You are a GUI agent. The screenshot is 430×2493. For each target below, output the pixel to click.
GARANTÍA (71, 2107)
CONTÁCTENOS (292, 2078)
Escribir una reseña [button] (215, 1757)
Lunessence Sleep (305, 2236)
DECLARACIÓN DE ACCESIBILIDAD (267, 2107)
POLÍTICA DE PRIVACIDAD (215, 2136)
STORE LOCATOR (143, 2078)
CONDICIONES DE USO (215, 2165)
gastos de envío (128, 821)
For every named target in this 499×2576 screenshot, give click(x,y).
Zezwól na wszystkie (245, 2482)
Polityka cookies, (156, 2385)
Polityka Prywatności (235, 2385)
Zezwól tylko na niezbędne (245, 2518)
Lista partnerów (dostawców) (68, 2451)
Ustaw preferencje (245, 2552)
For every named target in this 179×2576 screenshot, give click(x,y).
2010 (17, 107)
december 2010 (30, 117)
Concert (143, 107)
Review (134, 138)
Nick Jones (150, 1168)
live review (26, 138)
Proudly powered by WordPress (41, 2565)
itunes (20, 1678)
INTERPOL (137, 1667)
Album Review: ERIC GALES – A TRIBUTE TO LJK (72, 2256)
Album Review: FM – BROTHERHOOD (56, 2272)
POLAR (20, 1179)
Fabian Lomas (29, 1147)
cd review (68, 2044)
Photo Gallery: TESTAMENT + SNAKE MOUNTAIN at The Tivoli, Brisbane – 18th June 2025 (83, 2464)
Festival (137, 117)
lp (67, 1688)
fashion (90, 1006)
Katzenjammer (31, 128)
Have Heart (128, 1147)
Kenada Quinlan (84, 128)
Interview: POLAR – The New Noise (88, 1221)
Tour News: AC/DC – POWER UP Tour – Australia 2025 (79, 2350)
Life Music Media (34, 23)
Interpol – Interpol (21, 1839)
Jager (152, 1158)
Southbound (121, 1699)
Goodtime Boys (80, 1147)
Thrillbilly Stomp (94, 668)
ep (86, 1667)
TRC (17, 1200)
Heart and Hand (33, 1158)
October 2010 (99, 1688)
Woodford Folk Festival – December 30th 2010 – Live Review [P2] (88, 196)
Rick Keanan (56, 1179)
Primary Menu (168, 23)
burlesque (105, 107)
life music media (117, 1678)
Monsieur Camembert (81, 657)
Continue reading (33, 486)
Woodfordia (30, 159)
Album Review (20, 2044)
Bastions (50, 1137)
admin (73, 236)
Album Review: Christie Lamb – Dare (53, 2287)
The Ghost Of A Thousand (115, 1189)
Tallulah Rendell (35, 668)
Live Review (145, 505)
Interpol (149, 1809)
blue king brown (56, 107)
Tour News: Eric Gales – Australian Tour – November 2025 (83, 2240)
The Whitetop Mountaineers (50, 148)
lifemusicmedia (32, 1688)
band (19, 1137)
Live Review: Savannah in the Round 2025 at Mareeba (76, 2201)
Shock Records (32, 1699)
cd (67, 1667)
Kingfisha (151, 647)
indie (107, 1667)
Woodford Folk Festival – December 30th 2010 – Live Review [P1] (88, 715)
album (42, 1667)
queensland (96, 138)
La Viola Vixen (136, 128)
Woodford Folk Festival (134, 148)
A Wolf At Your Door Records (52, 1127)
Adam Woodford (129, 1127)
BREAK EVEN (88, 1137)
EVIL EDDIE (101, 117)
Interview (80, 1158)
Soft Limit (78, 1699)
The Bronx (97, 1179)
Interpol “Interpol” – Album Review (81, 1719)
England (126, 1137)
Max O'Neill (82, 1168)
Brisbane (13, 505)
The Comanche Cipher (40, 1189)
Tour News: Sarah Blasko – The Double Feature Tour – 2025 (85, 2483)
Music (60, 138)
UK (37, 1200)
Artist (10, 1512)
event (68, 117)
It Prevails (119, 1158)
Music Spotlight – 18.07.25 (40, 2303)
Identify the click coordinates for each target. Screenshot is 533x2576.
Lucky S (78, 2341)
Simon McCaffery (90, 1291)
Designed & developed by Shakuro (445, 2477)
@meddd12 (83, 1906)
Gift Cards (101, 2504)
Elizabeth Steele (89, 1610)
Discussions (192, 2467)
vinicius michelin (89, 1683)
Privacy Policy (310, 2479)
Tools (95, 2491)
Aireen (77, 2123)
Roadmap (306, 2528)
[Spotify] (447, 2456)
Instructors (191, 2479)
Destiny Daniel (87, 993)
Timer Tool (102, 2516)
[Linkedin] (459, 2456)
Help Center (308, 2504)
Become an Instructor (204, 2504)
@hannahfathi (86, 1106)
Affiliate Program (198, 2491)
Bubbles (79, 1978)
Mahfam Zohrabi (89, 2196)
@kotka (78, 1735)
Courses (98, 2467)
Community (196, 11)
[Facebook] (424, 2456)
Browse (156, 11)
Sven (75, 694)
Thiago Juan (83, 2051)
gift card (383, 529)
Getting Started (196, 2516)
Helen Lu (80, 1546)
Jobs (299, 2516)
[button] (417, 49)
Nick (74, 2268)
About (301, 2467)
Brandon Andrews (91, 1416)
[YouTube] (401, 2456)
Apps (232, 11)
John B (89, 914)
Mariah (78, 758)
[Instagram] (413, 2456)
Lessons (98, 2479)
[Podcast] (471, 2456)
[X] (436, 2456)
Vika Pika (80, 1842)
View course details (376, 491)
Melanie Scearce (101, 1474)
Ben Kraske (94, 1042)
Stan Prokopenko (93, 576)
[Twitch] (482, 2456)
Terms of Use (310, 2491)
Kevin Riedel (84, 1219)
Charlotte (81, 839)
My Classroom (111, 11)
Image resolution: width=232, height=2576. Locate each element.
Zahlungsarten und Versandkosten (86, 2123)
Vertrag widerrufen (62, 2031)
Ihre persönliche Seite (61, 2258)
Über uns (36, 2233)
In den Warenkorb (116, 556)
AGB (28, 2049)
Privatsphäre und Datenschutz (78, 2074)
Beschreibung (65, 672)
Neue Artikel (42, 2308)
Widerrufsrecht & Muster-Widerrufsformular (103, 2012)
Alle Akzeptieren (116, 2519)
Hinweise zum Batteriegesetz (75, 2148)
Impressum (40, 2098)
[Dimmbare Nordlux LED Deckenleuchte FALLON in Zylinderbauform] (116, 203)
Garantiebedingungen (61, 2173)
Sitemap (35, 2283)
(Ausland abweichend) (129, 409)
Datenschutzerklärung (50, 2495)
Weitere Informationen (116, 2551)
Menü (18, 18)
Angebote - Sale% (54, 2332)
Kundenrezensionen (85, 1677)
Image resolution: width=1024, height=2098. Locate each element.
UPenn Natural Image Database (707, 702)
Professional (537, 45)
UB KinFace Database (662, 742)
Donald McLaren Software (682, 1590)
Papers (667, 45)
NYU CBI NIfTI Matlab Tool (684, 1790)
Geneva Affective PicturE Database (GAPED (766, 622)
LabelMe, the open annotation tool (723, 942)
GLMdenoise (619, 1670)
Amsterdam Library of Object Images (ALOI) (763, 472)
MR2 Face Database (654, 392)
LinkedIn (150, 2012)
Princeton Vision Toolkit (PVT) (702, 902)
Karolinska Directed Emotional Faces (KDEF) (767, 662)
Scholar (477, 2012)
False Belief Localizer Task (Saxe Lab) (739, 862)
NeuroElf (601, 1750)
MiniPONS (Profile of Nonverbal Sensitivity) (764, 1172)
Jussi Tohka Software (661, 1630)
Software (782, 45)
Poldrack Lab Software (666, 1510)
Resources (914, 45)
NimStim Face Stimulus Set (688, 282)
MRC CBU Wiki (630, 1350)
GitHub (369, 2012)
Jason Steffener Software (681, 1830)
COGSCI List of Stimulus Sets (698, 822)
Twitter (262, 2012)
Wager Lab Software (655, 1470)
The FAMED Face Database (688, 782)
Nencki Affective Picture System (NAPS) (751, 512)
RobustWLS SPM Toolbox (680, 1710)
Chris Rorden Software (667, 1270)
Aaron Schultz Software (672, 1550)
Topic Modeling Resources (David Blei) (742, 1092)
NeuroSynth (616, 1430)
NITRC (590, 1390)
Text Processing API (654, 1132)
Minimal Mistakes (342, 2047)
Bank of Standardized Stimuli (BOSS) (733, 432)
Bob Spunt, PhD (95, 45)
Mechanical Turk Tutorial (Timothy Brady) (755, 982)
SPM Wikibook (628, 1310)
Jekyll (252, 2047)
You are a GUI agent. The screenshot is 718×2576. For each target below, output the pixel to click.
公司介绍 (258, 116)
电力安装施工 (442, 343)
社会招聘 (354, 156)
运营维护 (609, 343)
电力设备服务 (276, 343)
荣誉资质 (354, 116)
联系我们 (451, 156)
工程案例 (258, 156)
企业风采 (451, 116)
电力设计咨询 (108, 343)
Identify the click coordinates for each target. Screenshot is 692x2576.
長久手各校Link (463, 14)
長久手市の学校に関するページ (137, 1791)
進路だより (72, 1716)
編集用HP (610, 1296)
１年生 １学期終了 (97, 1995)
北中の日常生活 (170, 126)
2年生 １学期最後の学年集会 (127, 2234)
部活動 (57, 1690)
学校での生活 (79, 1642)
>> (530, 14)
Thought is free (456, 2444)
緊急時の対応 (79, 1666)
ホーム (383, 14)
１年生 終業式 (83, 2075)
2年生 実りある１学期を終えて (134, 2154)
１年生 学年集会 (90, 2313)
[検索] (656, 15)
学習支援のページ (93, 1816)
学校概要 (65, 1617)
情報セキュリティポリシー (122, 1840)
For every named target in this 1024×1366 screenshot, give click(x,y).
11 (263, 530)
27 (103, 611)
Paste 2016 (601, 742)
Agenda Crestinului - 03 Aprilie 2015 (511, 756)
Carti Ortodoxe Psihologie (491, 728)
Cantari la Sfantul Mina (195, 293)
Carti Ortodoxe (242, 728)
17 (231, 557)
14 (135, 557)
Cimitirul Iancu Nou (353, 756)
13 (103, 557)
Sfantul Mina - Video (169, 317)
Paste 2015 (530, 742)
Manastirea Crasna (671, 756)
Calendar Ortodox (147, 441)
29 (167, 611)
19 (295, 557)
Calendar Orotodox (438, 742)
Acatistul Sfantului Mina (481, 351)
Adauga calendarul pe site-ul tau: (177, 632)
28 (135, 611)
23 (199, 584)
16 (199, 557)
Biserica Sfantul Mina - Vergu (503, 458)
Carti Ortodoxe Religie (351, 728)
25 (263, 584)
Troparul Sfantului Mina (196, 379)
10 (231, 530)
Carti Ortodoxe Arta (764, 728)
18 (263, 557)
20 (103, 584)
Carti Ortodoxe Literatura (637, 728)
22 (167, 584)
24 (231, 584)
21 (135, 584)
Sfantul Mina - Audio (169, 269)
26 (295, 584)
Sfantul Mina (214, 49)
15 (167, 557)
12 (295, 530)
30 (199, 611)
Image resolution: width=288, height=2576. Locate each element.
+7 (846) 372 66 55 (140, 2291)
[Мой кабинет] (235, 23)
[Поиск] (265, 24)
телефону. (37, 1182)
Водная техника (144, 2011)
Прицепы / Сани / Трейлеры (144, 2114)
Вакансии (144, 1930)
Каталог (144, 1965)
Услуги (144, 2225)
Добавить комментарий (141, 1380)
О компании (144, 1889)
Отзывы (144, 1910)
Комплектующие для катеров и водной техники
::::::::
## Task
Quote the listing word for word from its first line through the line in which "DECLARACIÓN DE ACCESIBILIDAD (267, 2107)" appears.

## Exercise response
You are a GUI agent. The screenshot is 430×2493. For each target below, output the pixel to click.
GARANTÍA (71, 2107)
CONTÁCTENOS (292, 2078)
Escribir una reseña [button] (215, 1757)
Lunessence Sleep (305, 2236)
DECLARACIÓN DE ACCESIBILIDAD (267, 2107)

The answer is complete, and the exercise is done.